TO BE DONE: Rewrite the entries below as a numbered list, leaving out any blank lines. Don't include the pictures in your list.

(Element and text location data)
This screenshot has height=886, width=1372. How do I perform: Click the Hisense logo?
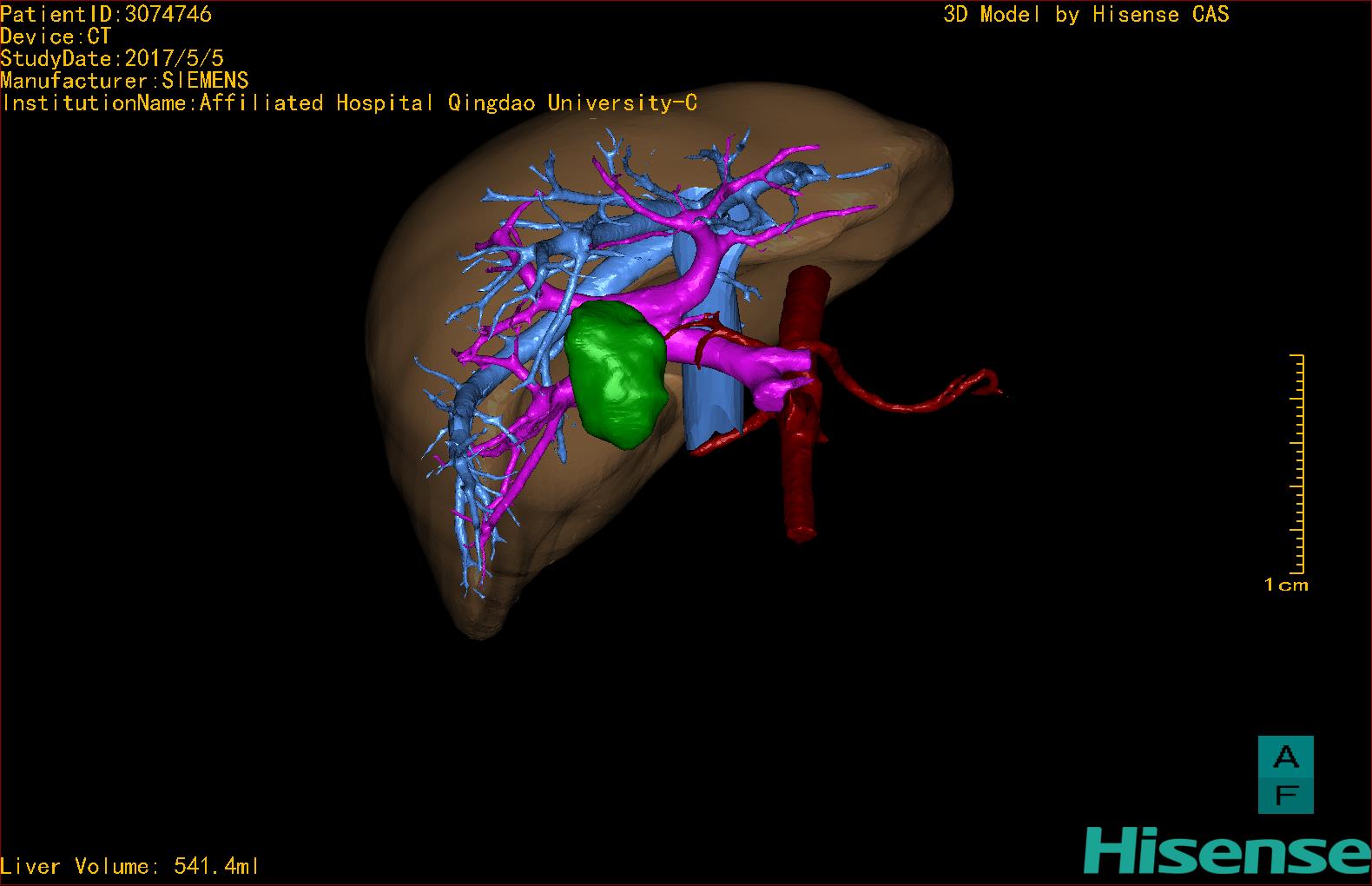pyautogui.click(x=1226, y=850)
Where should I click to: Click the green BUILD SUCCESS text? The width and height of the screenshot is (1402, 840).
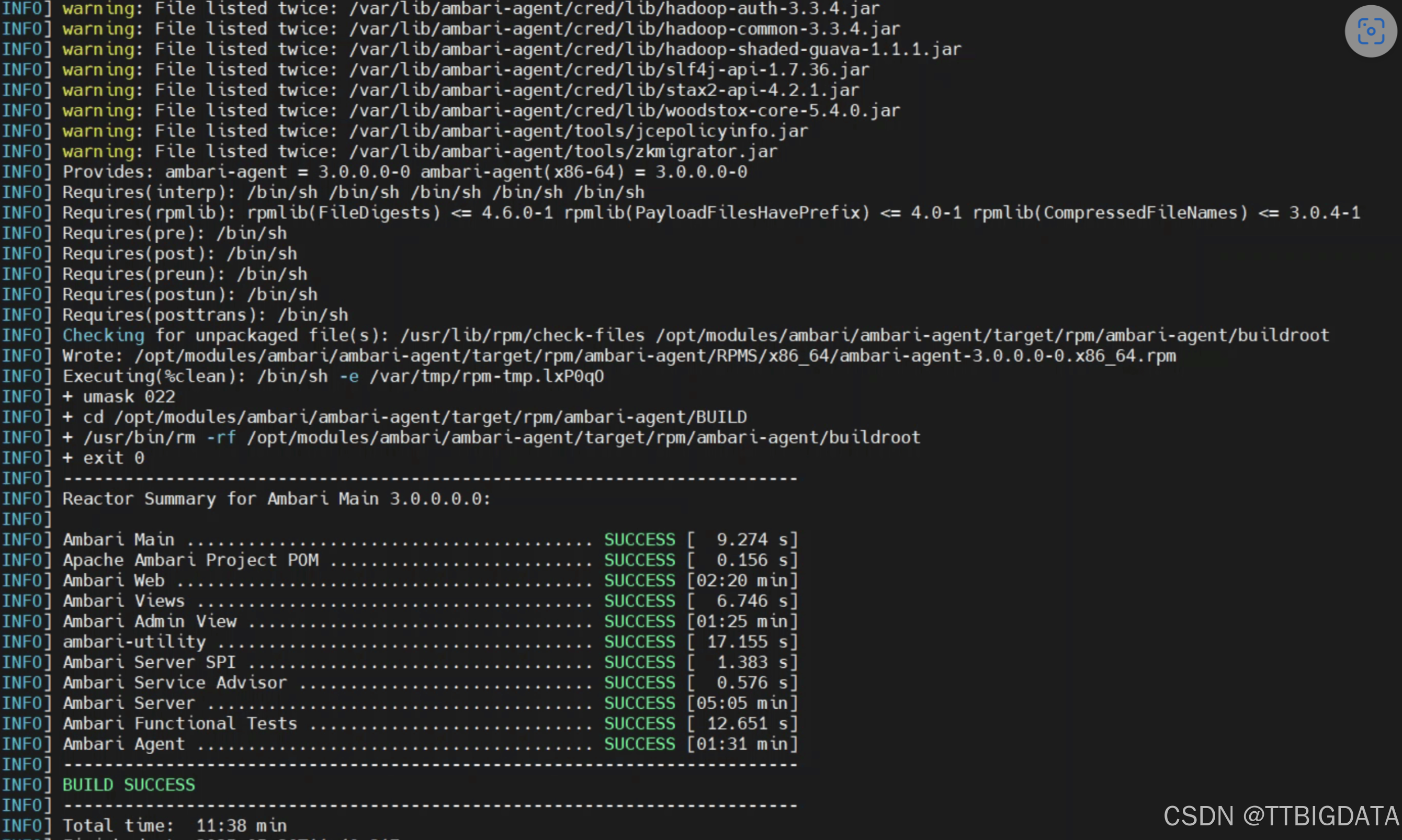point(129,785)
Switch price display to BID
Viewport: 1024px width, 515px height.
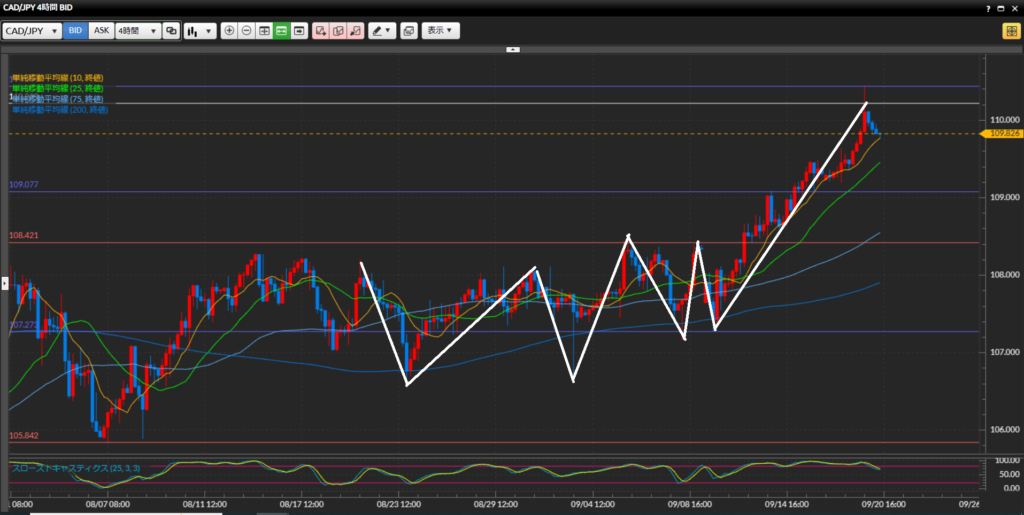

ANSWER TO THIS EXERCISE:
1. This screenshot has height=886, width=1372. How do I perform: Click the Hisense logo?
2. pyautogui.click(x=1226, y=850)
3. Where should I click to: Click the green BUILD SUCCESS text? The width and height of the screenshot is (1402, 840).
4. point(129,785)
5. Switch price display to BID
6. Viewport: 1024px width, 515px height.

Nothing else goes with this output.